The cable expeditions of the 1850s were dogged by repeated failures, particularly in the attempts to lay long cables such as the Atlantic run, but each time more money was raised and new expeditions mounted.  The 1858 Atlantic cable, successfully laid on its third attempt, worked for only a few weeks, and there was another expensive failure on a different route the next year.  Part of the problem was that insufficient attention had been paid to the design and manufacturing of long cables, and their operation was not based on any sound theory.



















                                                                        "Agamemnon laying the 1858 Atlantic submarine cable"


Despite its early failure, the 1858 Atlantic cable was a significant milestone.  It showed that a long cable could be successfully laid and operated, and proved it could be financially viable.  Even with the cable’s very slow transmission speed of just a few words per hour at best, messages sent by the British Government to its commanders in Canada countermanding orders for regiments to return to England saved the Government over £50,000, and the commercial possibilities of instant messages between New York and London were obvious to every international trader.

The publication in 1861 of the report of a government enquiry into the failure of the 1858 cable marked a turning point, and led to the beginnings of the modern cable industry.   The importance was realized of using high quality materials and carefully controlled manufacturing and storage of the cable, the theory of signal transmission on long cables was worked out, and instruments and techniques for efficiently sending messages were devised.

Further work on the Atlantic cable was hindered by the Civil War in America, but in 1865 the Great Eastern was converted for cable laying, a new cable designed and manufactured on more rigorous principles was ordered, and the adventure was resumed.  Despite a setback that year when the cable broke just 600 miles from Newfoundland and was lost in 12,000 feet of water, it was obvious that complete success was in reach. A second Great Eastern expedition in 1866 not only laid the cable without incident from Ireland to Newfoundland, but recovered and completed the lost cable of the previous year, providing two circuits for messages between Europe and America.

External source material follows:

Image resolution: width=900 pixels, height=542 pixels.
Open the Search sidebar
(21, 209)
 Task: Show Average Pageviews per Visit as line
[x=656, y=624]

                                                                        "Great Eastern laying the 1866 Atlantic submarine cable"


The early commercial promise was amply fulfilled by these cables.  Transmitted at six to eight words per minute, messages were charged at $5 a word – in 1866 dollars!  Despite the great cost of laying a long cable – over a million dollars at the time – the high return on investment led to a boom in cable laying worldwide.  Other Atlantic cables followed, as did cables linking many parts of the world, and by the end of the century there were ten Atlantic cables, with two more in course of construction, and thirty-six cable ships employed in laying new lines and repairing the 130,000 miles of cable already at the bottom of the sea.














                                                                                                   "Submarine Cable Map"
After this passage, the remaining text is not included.